Too many legacy issues. Would be better to start a new course altogether and maintain same syntax,etc.

por Eleni K

Oct 10, 2019

I was really looking forward to this specialization but from the very first course I am really disappointed. The videos refer to various not updated information and then suddenly we are expected to do an assignment that was not at all explained in the course. I am not saying it is difficult, or not achievable but to be honest until now (week 2) it feels mostly like a waste of time.. Really sorry for this review.

por BAUDRY S

Nov 20, 2019

The functions we need to complete looks quite messy, it'a little bit overwhelming especially for people who start with spark.

por Tony H

Nov 04, 2019

I felt that, for a course labelled as 'Advanced', there were too many trivial questions in the quizzes and too much hand-holding in the programming assignments. That being said I did enjoy the course and learned quite a lot and look forward to the next one in the specialisation.

por Francesco d C

Dec 04, 2019

the assignments could have left more freedom to the student.

por Leire A

Dec 07, 2019

Low level

por Markus W

Sep 22, 2019

Romeo does a very good job of explaining things!

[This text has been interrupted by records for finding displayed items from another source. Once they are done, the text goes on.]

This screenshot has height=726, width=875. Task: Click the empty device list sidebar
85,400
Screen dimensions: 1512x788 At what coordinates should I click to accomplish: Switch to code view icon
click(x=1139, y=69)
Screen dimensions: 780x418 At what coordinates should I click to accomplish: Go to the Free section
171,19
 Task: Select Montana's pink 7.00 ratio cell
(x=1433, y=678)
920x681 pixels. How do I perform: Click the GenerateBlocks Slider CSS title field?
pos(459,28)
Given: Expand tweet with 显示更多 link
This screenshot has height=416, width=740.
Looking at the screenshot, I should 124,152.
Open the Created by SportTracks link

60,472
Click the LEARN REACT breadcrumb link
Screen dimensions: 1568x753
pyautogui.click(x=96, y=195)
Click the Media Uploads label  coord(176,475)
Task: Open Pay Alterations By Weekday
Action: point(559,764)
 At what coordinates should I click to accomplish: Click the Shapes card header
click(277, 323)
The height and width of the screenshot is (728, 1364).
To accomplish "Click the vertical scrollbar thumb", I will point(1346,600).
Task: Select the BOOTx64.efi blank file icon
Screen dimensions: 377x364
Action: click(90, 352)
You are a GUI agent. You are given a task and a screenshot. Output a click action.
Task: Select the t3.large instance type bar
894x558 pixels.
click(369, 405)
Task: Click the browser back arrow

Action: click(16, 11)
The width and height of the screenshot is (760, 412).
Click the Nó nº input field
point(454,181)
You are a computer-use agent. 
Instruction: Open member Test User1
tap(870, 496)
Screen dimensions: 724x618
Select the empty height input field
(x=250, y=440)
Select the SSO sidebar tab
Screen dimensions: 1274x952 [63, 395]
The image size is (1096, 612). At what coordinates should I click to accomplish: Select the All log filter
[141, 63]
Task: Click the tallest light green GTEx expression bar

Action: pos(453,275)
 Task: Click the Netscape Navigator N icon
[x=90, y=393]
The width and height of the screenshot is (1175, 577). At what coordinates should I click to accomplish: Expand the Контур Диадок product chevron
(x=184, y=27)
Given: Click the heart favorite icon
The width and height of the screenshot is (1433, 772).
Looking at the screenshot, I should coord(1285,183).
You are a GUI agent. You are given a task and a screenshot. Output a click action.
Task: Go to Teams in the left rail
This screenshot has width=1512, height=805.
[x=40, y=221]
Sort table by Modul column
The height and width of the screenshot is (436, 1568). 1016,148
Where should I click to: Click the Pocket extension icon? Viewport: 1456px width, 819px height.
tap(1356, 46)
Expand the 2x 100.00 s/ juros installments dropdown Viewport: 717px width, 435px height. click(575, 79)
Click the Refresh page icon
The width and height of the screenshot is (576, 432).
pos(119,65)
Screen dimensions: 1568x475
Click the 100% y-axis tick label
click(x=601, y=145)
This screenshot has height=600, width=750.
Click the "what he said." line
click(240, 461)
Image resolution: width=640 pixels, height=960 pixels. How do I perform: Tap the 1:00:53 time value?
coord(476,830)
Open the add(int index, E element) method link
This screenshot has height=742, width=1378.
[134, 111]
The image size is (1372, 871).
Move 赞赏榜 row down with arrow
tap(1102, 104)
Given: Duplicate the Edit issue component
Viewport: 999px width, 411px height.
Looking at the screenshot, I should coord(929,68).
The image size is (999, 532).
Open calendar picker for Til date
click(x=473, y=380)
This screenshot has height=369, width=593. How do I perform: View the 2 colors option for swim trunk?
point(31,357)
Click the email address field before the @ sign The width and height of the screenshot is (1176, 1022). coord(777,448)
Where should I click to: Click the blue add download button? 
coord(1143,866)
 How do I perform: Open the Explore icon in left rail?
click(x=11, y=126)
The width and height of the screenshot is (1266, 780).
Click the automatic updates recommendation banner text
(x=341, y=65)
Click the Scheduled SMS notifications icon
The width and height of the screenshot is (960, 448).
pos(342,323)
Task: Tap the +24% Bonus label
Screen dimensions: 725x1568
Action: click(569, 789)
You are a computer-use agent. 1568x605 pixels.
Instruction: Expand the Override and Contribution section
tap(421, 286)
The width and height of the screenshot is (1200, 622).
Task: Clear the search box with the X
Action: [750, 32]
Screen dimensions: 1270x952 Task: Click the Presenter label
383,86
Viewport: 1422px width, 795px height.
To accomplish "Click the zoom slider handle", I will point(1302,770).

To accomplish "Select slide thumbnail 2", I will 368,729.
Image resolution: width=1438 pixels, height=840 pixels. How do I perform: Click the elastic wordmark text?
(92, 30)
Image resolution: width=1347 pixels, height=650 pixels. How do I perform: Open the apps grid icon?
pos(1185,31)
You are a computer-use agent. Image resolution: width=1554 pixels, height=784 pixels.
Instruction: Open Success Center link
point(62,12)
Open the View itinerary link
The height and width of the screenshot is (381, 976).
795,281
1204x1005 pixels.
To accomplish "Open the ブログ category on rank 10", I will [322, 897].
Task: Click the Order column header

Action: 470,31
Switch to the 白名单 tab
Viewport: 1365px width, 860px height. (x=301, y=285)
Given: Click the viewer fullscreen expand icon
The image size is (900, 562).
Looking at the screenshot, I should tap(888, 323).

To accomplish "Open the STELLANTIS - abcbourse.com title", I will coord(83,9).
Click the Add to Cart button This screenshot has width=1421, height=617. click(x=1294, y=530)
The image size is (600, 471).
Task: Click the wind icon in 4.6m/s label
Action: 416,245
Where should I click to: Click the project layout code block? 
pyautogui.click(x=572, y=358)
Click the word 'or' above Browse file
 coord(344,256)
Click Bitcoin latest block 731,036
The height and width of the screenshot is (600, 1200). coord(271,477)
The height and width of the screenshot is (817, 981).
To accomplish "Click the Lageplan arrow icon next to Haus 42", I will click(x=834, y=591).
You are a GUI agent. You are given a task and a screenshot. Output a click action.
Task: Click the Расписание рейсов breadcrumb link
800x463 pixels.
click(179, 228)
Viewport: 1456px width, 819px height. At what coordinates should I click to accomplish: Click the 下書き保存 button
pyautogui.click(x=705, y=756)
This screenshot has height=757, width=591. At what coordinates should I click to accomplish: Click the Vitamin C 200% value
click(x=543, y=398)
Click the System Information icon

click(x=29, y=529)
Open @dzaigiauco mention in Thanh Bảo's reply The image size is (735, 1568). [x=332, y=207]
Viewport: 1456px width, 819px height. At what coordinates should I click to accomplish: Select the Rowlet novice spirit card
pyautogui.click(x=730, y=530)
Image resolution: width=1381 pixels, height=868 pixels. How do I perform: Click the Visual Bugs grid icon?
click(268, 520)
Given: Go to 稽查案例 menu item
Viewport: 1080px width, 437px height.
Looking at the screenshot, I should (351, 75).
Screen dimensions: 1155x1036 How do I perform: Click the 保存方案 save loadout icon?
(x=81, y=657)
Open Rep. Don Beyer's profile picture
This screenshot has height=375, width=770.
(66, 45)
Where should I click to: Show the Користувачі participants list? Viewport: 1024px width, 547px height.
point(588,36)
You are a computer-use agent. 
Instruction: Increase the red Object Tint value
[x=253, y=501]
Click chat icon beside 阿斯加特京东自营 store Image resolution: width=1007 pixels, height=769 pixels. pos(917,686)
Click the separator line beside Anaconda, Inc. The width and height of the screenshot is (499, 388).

However, the programming assignments are too easy to learn anything from.

por Felipe M M

Sep 19, 2019

Videos are old. It feels like he had a bunch of material and put them together to create this course. For example: There are assignments that they give you the answer because the questions are not supposed to be there. He doesnt teach, instead, he reads a script. The assignments are not challenging and you dont feel like you learned. Horrible and painful.